Your heart has its own electrical wiring system. A signal starts in the upper chambers, travels through a junction point called the AV node, and reaches the lower chambers, which do the heavy pumping. When that wiring malfunctions, the condition is called heart block, and it comes in degrees of severity.

First-degree heart block is the mildest form. The electrical signal still gets through to the lower chambers, just slower than normal. Most people never notice it. Second-degree heart block means some signals make it through and others don’t, so your heart occasionally skips a beat or beats irregularly. Third-degree heart block is the most serious: the electrical connection between upper and lower chambers is completely severed. The lower chambers still beat on their own, but much more slowly and less reliably, which significantly reduces blood flow to the body.

Heart block can develop from aging, damage after a heart attack, inflammation, or as a side effect of heart surgery. Mild forms often need no treatment, while severe forms may require a pacemaker.

Thyroid and Electrolyte Imbalances

Your thyroid gland plays a direct role in your heart’s electrical activity. Thyroid hormones interact with the metabolic and electrical systems of heart muscle cells. When thyroid hormone levels are too low (hypothyroidism), the heart’s natural pacemaker slows down, resulting in bradycardia along with conduction problems. Other hypothyroidism symptoms like fatigue, weight gain, and feeling cold can overlap with bradycardia symptoms, which sometimes delays the connection.
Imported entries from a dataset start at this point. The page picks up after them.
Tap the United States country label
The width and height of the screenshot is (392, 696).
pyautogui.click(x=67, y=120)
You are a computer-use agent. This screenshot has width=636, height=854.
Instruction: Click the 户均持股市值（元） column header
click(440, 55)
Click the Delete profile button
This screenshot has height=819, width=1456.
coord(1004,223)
Electrolyte levels matter too, particularly potassium. Your heart’s electrical system depends on a precise balance of minerals moving in and out of cells. When blood potassium climbs too high, a condition called hyperkalemia, it interferes with the heart’s ability to generate and conduct electrical signals. Potassium levels above roughly 6.3 mmol/L can start causing conduction blocks that slow the heart, and levels near 7.5 or higher are a medical emergency. Kidney disease, certain medications, and severe dehydration are common causes of dangerous potassium shifts.
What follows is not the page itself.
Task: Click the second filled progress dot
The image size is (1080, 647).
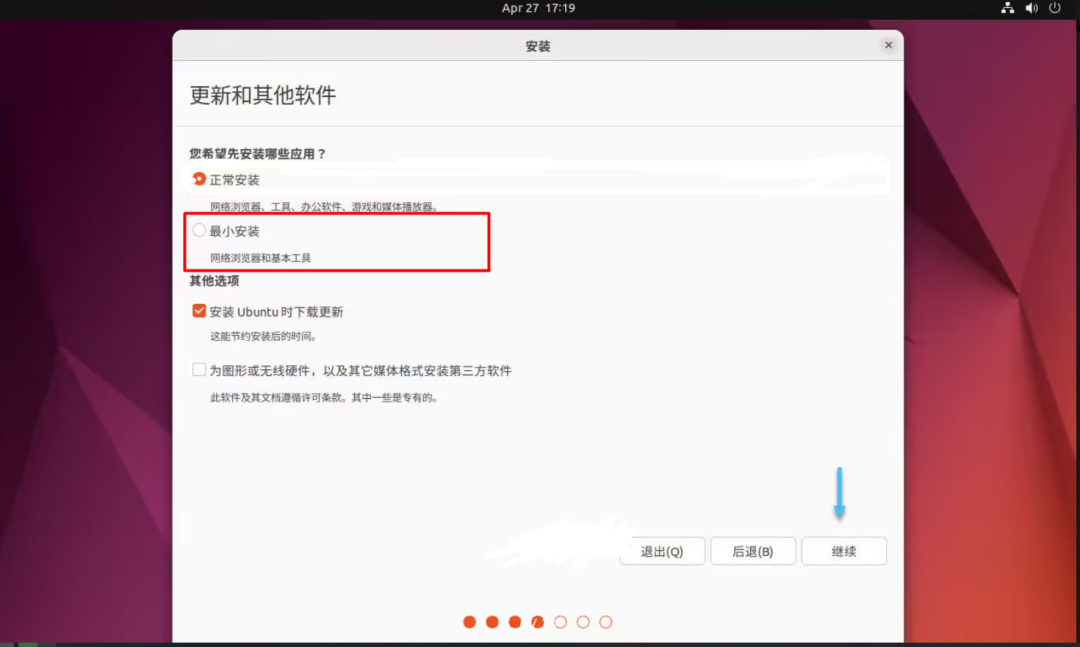Action: 492,621
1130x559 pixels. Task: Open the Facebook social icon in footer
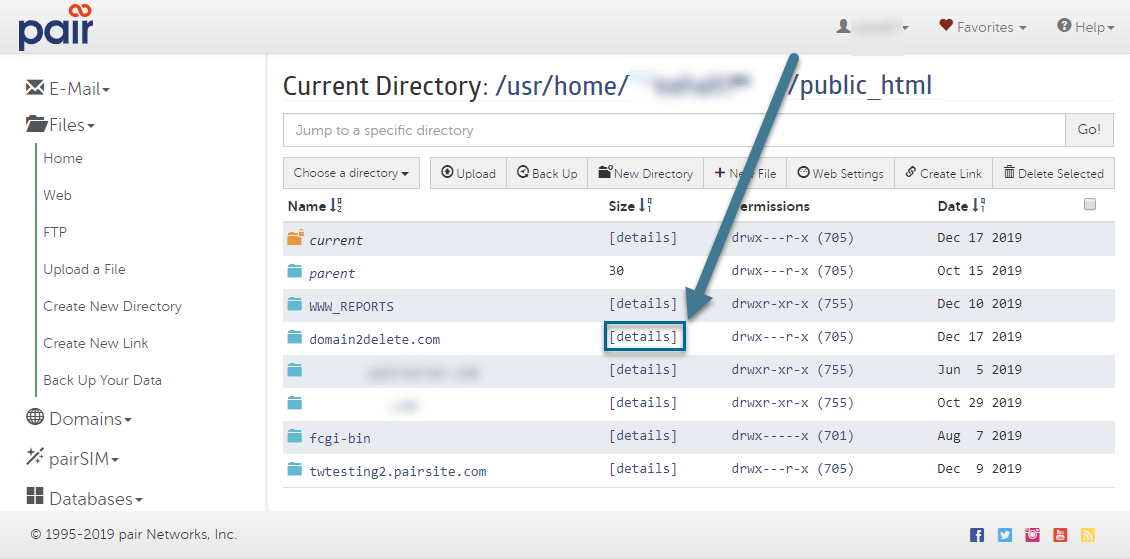pyautogui.click(x=977, y=535)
Symptoms That Signal a Problem

A low number on your fitness tracker, by itself, isn’t necessarily concerning. What matters is how you feel. Bradycardia becomes a medical issue when your heart isn’t pumping enough blood to meet your body’s needs, and your organs start to notice.

The symptoms to watch for include:

  • Dizziness or lightheadedness, especially when standing or during exertion
  • Fainting or near-fainting, which signals your brain isn’t getting enough blood flow
  • Unusual fatigue, the kind where normal activities feel exhausting
  • Shortness of breath that’s new or out of proportion to your activity level
  • Chest pain or pressure, which can indicate the heart muscle itself isn’t getting enough oxygen
  • Confusion or difficulty concentrating, another sign of reduced blood flow to the brain

If your heart rate consistently sits below 60 bpm and you experience any combination of these symptoms, that pattern deserves medical attention. A low heart rate with no symptoms in someone who exercises regularly is a very different situation than a low heart rate with fainting spells in someone taking multiple medications. Context is everything.

What Happens During Evaluation

If a slow heart rate is causing problems, the evaluation is usually straightforward. An electrocardiogram (ECG) records your heart’s electrical activity and can reveal whether the issue is in the natural pacemaker, the conduction pathway, or somewhere else. Because bradycardia can come and go, you may be asked to wear a portable heart monitor for 24 hours to a few weeks to catch what’s happening during your daily life.

Blood tests check for thyroid problems, electrolyte imbalances, and signs of infection or inflammation that could be affecting the heart. If a medication is the suspected cause, adjusting the dose or switching to an alternative often resolves the issue entirely. For structural or electrical problems in the heart that can’t be corrected with medication changes, a pacemaker is the standard treatment. It’s a small device implanted under the skin near the collarbone that monitors your rhythm and delivers a gentle electrical pulse whenever your heart rate drops too low. Most people go home the same day or the next morning.